Written PostJosh Reviews Won’t You Be My Neighbor?

Josh Reviews Won’t You Be My Neighbor?

Perhaps the best movie I saw this past summer was Morgan Neville’s wonderful look at the life and work of Fred Rogers, Won’t You Be My Neighbor?

Like so many of my generation, I grew up watching Mr. Rogers’ Neighborhood.  The moral and life lessons of Fred Rogers’ television program for children have stayed with me, and are deeply woven into my being.  I knew this, but watching Won’t You Be My Neighbor? I was struck anew by the lessons that Mr. Rogers taught me and so many other kids like me.

The documentary film is a heartwarming (and also, at times, sad) look back at Mr. Rogers’ life and his life’s work: using the medium of television to educate children.  The film allows us to hear from Fred Rogers himself, via archival footage (such as clips from his famous testimony before Congress in 1969) and generous helpings of scenes from the show.  Even better, the film brings together many of the men and women who knew and worked with Mr. Rogers.  We hear from many of the men and women who knew and worked with him, in front of and behind the camera, and they each have fascinating and insightful stories to tell.

Watching the film, I was struck by the power of Mr. Rogers’ moral teachings.  The film devotes significant time to lessons that Mr. Rogers wove into his TV show.  For example, the film spends time discussing the episode in which Fred Rogers invited African-American François Clemmons, who played a friendly neighborhood police officer on the show, to wash his feet in the same small pool that he (Mr. Rogers) was using.  (That clip from the show is presented, in the film, along with actual clips of African Americans being chased out of a whites-only swimming pool.  It’s a powerful reminder of just how bold Mr. Rogers’ show truly was at the time.)

I particularly enjoyed the attention the film gives to an analysis of Fred Rogers’ pedagogical approach to education.  Most often this is explained best by Mr. Rogers himself, in archival interview footage.  I found it fascinating to listen to him discuss the ways he used his show to help teach kids to feel comfortable with their full spectrum of feelings, from happiness to sadness to anger.  One moment that stuck with me is when he compares talking to kids about their feelings with playing the piano — some key changes are easy, while some are hard.  I found this to be a striking piece of insight, one of many in the film.
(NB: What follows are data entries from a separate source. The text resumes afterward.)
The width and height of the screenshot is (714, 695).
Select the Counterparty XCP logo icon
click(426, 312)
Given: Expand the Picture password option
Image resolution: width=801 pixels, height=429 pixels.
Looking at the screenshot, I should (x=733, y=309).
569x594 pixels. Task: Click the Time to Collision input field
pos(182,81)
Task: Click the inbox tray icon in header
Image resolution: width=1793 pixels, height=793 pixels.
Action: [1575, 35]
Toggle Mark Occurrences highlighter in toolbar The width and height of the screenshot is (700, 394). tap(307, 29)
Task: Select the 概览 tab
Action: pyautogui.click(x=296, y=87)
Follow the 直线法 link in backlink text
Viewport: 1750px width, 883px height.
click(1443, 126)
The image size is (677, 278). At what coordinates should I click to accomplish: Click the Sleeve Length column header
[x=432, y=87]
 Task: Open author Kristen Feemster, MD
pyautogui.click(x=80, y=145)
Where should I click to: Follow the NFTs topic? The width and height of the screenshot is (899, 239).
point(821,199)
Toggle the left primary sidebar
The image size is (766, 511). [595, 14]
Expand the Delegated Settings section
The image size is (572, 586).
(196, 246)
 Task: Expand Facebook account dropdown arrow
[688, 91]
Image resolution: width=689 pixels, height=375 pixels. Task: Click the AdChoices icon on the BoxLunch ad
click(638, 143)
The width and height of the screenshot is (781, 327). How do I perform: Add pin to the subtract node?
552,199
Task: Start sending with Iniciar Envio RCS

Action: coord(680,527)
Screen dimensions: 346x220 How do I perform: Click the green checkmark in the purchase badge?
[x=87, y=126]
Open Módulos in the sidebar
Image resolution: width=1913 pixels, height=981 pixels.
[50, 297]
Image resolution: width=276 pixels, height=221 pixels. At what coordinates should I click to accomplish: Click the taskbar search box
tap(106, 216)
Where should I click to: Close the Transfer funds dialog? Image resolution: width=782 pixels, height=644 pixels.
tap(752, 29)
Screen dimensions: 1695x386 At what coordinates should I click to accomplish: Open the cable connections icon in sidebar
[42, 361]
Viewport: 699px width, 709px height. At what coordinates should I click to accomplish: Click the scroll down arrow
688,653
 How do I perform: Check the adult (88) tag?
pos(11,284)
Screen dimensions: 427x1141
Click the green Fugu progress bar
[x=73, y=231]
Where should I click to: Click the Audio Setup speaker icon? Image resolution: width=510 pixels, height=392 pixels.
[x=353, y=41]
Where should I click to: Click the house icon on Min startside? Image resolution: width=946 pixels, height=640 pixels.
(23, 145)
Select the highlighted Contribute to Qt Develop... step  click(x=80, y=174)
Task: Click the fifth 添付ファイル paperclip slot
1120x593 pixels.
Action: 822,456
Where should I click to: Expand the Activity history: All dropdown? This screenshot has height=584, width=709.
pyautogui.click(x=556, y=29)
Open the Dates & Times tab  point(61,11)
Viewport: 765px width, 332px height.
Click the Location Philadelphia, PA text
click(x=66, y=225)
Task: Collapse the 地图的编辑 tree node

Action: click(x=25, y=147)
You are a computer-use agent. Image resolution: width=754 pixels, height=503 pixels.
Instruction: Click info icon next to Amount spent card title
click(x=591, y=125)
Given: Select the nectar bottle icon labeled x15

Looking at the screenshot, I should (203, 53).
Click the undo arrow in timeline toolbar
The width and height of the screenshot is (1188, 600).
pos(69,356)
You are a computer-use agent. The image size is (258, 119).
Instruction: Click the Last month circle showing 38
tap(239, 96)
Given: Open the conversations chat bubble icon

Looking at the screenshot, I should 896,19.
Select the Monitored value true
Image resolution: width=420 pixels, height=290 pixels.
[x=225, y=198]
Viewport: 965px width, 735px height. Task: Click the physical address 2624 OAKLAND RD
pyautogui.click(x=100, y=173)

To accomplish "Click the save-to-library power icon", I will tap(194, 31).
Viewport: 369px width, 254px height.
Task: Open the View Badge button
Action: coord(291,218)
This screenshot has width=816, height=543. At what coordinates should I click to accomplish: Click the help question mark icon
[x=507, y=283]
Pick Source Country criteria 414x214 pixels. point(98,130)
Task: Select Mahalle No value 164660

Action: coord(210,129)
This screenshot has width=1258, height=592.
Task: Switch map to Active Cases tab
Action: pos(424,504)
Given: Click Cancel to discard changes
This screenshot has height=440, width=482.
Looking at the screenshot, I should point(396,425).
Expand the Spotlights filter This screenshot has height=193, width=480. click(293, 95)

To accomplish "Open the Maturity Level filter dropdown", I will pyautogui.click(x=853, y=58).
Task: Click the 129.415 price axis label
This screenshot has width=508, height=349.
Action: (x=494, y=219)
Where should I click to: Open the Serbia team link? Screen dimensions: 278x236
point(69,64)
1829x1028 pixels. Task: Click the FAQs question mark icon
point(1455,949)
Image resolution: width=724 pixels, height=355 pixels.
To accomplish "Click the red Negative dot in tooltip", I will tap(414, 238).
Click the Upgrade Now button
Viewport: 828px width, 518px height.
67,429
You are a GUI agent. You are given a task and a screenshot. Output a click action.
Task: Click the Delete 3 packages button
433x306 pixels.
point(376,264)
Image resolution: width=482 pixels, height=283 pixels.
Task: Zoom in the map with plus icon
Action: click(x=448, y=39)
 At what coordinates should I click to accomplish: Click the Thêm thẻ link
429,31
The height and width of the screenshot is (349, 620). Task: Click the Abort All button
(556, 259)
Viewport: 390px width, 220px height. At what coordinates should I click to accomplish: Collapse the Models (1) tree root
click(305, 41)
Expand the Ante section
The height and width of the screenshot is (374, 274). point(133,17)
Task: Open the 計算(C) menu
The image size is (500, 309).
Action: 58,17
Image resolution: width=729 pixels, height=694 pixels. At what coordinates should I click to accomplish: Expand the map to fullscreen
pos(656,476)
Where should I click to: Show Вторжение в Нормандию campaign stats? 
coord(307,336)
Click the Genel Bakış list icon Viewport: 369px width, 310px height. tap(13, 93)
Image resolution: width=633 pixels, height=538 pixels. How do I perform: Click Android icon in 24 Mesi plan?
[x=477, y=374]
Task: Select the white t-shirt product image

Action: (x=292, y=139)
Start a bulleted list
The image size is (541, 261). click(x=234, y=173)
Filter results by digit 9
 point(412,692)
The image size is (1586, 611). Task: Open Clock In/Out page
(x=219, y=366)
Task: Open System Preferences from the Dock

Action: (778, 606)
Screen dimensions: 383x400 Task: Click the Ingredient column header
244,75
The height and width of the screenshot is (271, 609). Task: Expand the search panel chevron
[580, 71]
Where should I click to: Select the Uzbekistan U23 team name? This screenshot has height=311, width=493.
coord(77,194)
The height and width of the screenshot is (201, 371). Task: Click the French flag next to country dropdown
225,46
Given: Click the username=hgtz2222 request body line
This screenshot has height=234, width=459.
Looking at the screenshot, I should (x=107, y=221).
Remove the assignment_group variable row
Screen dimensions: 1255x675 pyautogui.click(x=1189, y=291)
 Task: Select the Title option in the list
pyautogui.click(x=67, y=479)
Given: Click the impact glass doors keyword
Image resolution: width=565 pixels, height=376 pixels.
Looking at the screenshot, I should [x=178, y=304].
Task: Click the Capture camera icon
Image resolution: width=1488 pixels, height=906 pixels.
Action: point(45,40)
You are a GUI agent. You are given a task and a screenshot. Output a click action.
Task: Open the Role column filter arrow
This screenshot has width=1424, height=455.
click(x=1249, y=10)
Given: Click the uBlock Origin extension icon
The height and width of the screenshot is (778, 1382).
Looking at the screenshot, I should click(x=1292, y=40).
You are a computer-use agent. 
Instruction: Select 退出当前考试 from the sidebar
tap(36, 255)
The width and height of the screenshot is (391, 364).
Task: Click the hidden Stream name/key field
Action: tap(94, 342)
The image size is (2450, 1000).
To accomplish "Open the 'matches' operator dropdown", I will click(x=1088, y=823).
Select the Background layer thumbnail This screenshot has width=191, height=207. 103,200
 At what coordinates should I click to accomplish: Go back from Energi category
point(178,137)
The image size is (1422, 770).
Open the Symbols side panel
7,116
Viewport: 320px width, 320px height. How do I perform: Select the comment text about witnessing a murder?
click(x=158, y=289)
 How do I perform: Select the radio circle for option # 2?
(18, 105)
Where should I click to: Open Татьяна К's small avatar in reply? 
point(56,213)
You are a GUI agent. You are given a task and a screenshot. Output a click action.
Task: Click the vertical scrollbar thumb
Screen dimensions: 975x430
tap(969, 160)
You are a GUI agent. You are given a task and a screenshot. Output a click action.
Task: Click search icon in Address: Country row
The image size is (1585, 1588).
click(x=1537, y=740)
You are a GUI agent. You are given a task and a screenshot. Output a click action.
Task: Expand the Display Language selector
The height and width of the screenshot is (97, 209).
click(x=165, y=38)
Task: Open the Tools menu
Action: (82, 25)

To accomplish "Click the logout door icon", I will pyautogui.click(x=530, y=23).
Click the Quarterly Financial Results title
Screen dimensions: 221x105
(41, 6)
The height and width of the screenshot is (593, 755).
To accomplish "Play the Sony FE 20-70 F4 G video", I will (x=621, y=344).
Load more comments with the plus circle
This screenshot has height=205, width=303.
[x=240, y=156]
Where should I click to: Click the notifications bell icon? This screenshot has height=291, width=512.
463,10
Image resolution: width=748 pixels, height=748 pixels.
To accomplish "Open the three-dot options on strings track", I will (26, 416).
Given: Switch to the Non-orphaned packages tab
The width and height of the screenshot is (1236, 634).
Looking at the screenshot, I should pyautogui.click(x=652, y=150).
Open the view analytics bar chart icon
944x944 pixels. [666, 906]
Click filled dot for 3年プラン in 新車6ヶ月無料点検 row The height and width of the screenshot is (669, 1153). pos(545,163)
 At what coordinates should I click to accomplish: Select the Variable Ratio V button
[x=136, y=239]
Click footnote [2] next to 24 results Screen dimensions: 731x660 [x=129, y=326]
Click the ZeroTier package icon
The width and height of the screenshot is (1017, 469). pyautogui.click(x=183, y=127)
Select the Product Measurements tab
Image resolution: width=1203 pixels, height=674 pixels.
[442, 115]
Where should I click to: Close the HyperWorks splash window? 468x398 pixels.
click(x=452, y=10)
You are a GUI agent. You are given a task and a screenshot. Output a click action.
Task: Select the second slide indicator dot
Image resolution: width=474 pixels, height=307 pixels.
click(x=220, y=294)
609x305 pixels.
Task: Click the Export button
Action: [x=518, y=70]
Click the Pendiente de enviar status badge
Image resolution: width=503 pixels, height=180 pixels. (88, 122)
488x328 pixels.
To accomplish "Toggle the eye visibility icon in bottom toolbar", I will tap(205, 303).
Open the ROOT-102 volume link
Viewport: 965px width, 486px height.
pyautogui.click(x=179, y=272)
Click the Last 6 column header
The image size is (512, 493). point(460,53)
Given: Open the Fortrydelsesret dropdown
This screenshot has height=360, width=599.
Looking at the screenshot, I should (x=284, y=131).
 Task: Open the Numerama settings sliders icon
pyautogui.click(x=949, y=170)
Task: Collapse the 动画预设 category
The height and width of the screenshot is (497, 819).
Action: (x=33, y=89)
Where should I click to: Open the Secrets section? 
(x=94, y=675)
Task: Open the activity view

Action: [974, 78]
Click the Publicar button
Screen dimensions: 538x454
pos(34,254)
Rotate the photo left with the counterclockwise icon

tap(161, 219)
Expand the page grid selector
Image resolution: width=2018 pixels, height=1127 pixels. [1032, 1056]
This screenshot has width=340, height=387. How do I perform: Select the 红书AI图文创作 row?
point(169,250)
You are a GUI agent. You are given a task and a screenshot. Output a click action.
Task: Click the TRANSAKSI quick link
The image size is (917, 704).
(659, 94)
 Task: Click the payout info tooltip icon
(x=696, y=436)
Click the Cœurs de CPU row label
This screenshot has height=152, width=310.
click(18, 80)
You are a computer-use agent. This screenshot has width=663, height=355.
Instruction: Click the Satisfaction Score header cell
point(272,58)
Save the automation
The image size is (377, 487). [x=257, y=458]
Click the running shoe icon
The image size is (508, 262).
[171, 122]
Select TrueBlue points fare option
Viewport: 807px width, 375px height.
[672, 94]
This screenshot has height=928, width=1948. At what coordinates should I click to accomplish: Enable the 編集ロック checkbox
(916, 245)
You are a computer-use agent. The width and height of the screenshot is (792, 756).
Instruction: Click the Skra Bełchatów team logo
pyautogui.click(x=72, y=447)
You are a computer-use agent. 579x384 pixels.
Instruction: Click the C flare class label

But the film does not set out to canonize Fred Rogers as a perfect saint.  In an uncomfortable moment, one of his sons comments on the difficulties of having “the second Christ” as a dad.  And the film doesn’t shy away from the fact that the same man who boldly washed his feet in the same pool as François Clemmons also discouraged the gay Mr. Clemmons from coming out of the closet.  (Later in life, Fred Rogers did become a supporter of gay rights.)

This isn’t a cynical film designed to knock Fred Rogers down.  The film doesn’t buy into the position of those modern-day talking heads who have criticized Mr. Rogers for teaching kids that they’re each special.  (A few choice clips of that sort of idiocy appear towards the end of the film, with the film itself serving as a potent counter-argument.)  But I appreciated that the film was able to present a picture of Mr. Rogers as a human being.

I commented above that Won’t You Be My Neighbor? was both heartwarming and also sad.  Watching the film, I felt a profound sense that something important had been lost from our culture with the passing of Fred Rogers and his children’s television program.  Our world needs more teachers and leaders out there focusing on the values of kindness, of understanding, of love.  I find it hard to shake my sadness at the Fred Rogers shaped hole that now exists in the world, and I worry for the generations of kids growing up without the benefit of his wisdom.

But I don’t think Mr. Rogers would want me to focus too intently on the negative.  Won’t You Be My Neighbor? is a wonderful piece of work that shines a well-deserved light on a man who worked so hard to bring good into the world, and who taught so much to so many of us.